**Source**
◇ ◇ ◇ ◇ ◇
« Tout est perdu avec la guerre, rien ne l'est avec la paix », disait Pie XII à la veille de la deuxième guerre mondiale. Jean-Paul II répétait avec justesse les mêmes paroles le 25 mars 1999, le lendemain du déclenchement des raids aériens de l'OTAN en Yougoslavie. La Yougoslavie est formée principalement de la Serbie (en grande majorité orthodoxe), et de deux autres petites provinces, dont le Kosovo, peuplé de deux millions et demi d'habitants, dont près de 90% sont des musulmans d'origine albanaise. Il y a 600 ans, le Kosovo était peuplé de Serbes, mais suite à une défaite en 1389 contre les Turcs, le Kosovo s'est peuplé de musulmans albanais. Le président serbe Slobodan Milosevic veut donc refaire l'histoire et retourner 600 ans en arrière, en vidant littéralement le Kosovo de tous les musulmans d'origine albanaise, sous prétexte que le Kosovo appartient « historiquement » à la Serbie.
Après que des mois de négociations diplomatiques eurent semblé échouer pour mettre fin à cette « épuration ethnique » où les gens sont chassés de force et où on brûle leurs maisons, l'OTAN décidait de bombarder la Serbie et le Kosovo, afin, disait le président américain Bill Clinton, « d'empêcher une catastrophe humanitaire au Kosovo, et l'extension de la guerre dans d'autres pays des Balkans. Or, après un mois de raids aériens, il semble que c'est exactement le résultat contraire qu'on obtient, et que cette opération de paix ( ?) de l'OTAN n'a fait qu'empirer les choses, et que l'« épuration ethnique » s'est même accentuée durant ce premier mois de bombardement, 500 000 Kosovars étant forcés de fuir leur pays.
Pour qu'une guerre soit « juste » (dans les cas de légitime défense) rappelle le Catéchisme de l'Église catholique, il faut que « l'emploi des armes n'entraîne pas des maux et des désordres plus graves que le mal à éliminer » ; c'est pour cette raison que le Pape ainsi que les différentes autorités religieuses demandent la fin des hostilités et le retour à la table de négociation.
Les trente premiers jours de cette guerre ont coûté aux pays de l'OTAN plus de 15 milliards de dollars. Si tout cet argent avait servi à développer le Kosovo, les Kosovars seraient les plus riches du monde. Mais à la fin de la guerre, ils se retrouveront dans un pays complètement dévasté, rempli de mines, qui devra être totalement reconstruit. On a calculé qu'en termes économiques, ce conflit équivaudra à une régression de cent ans. Comme l'écrit, en 1956, Louis Even avec raison : « Non, les guerres ne règlent rien ».
par Louis Even
Le monde moderne semble marqué du sceau de la Bête.
Jamais la capacité de production mondiale n'a été aussi élevée ; jamais les moyens de transport pour distribuer les produits n'ont été aussi efficaces et aussi rapides. Malgré la croissance de la population, l'emploi de ce potentiel à la production de choses utiles et à la distribution non entravée des biens aux besoins pourraient faire bien vivre toute la population du globe. Pourtant, les nations se disputent et se battent comme au temps où des tribus affamées se jetaient sur des tribus voisines mieux partagées.
◇ ◇ ◇ ◇ ◇
**Extrait de données**
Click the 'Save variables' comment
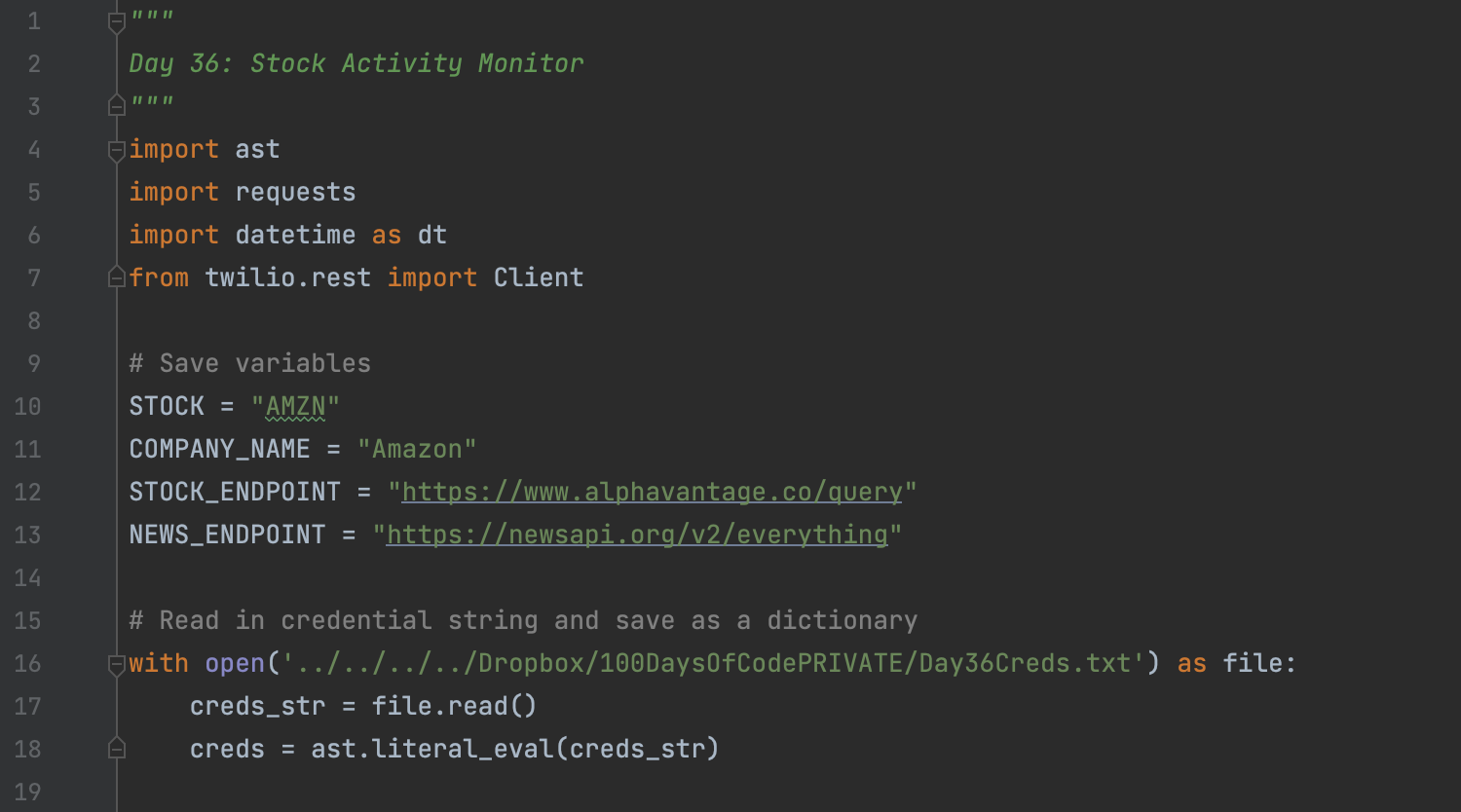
◇ ◇ ◇ ◇ ◇
**Demande écrite 1**
D'après le texte sur la guerre du Kosovo, combien les trente premiers jours de cette guerre ont-ils coûté aux pays de l'OTAN ?
**Demande écrite 2**
Poursuivez le texte sur la guerre du Kosovo à partir de sa dernière phrase.

**Réponse 1**
Plus de 15 milliards de dollars.

**Réponse 2**
Plus les nations se disent civilisées et parlent de fraternité humaine, plus elles s'arment. Et ce n'est pas contre le monde animal qu'elles s'arment, c'est contre d'autres êtres humains.
Les plus grosses tranches des budgets annuels des pays évolués sont affectées à la production d'armements et à l'entraînement de masses de citoyens à l'art de tuer. (Pour les États-Unis seulement, le budget du Département de la Défense est de 279 milliards $ en temps de paix, car depuis les frappes de l'OTAN en Yougoslavie, on a dû voter des milliards supplémentaires.)
Pourtant, si c'est vraiment la paix qu'on veut, deux grandes guerres mondiales en l'espace d'une génération et plusieurs autres guerres moins généralisées, mais terribles pour les populations que leurs gouvernements y engageaient, devraient avoir appris à notre monde, si vite et si volumineusement renseigné, que les guerres ne règlent rien.
Le but déclaré d'une guerre n'est jamais atteint. C'est souvent même au résultat exactement opposé qu'on aboutit. Et le "on" comprend les deux côtés, celui des vainqueurs comme celui des vaincus.
La première guerre mondiale, celle de 1914 à 1918, était une guerre pour mettre définitivement fin à toutes les guerres. A-t-on bien réussi ? La création en 1920 d'une Société des Nations, où les pays devaient traiter de leurs problèmes en famille, n'empêcha pas le réarmement de l'Allemagne, et le déclenchement d'une autre guerre globale encore plus sanglante vingt-et-un ans plus tard.
La deuxième guerre mondiale, de 1939 à 1945, était une guerre pour sauvegarder l'indépendance de la Pologne et des autres pays de l'Europe centrale. Quelle indépendance ces nations eurent-elles après la guerre, alors qu'elles eurent à subir pendant près de 50 ans le joug de l'Union soviétique ?
Le monde est-il plus stable, plus paisible, plus libre, après ces deux guerres mondiales « pour sauver la civilisation » ? On n'a pourtant pas épargné les vies ni les choses. La seconde guerre mondiale a couché dans leurs tombes :
32 millions de jeunes gens, tués sur les champs de bataille ;
24 millions de femmes, enfants, vieillards, tués sous des bombes qui ne faisaient pas de distinction entre civils et militaires ;
26 millions de personnes exterminées dans des camps de concentration.
Et les 21 millions de foyers bombardés ; et les 30 millions de logements détruits ; et
les 45 millions de déportés, d'évacués ou d'internés !
Tout cela, pour nous donner le monde qu'on a; un monde où on se réarme jusqu'aux dents, prêts à recommencer de plus belle.
La première guerre a placé 200 millions d'hommes sous une dictature communiste. La deuxième guerre et ses suites ont quadruplé ce nombre.
(Fait troublant, la première guerre mondiale a débuté exactement dans la même région d'Europe troublée présentement par la guerre, soit la péninsule des Balkans, formée de la Yougoslavie et des pays voisins. Louis Even explique le début de cette guerre :)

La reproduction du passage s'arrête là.